:: PROBLEM REQUIREMENTS ::
All of the data below should be printed again word for word, pictures excluded.

====================

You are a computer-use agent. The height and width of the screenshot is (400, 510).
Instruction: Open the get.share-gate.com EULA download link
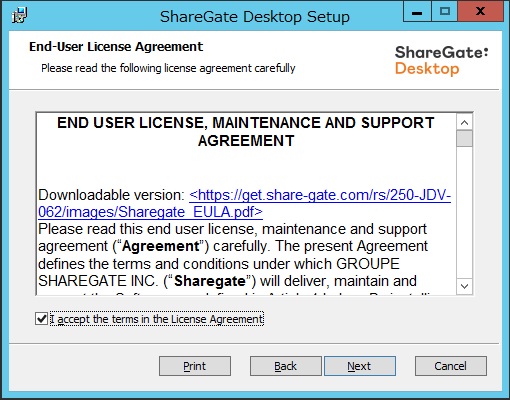coord(320,195)
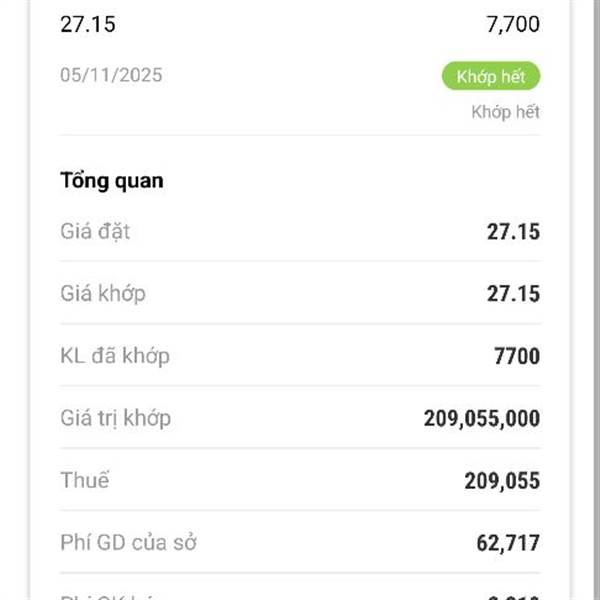Click the 27.15 price at the top

(87, 24)
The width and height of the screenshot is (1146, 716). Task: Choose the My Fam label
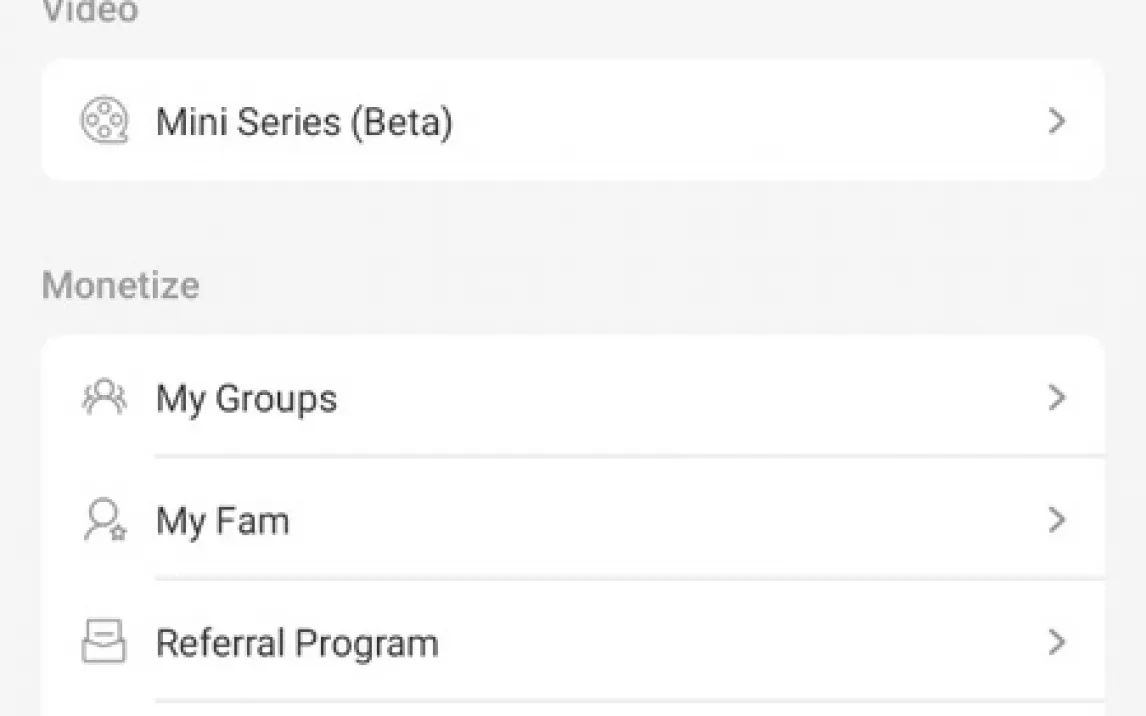coord(222,521)
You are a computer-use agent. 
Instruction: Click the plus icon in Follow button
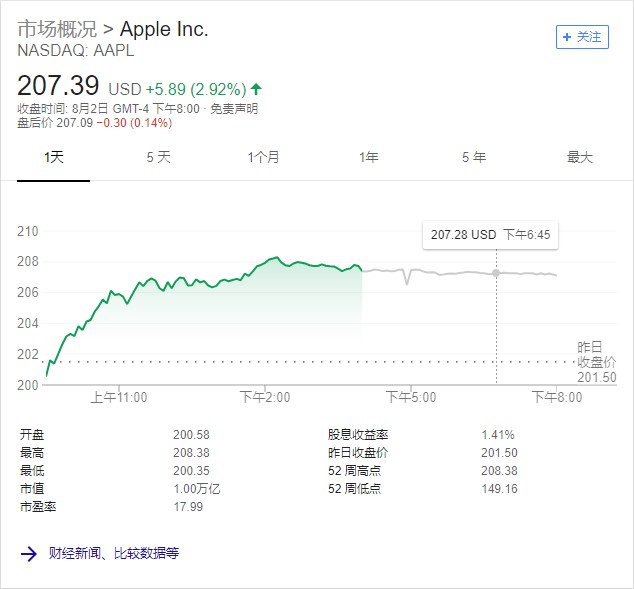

====================

:: ANSWER SECTION ::
You are a computer-use agent. The height and width of the screenshot is (400, 510).
Instruction: Open the get.share-gate.com EULA download link
coord(320,195)
Click the 27.15 price at the top

(87, 24)
The width and height of the screenshot is (1146, 716). Task: Choose the My Fam label
coord(222,521)
You are a computer-use agent. 
Instruction: Click the plus icon in Follow button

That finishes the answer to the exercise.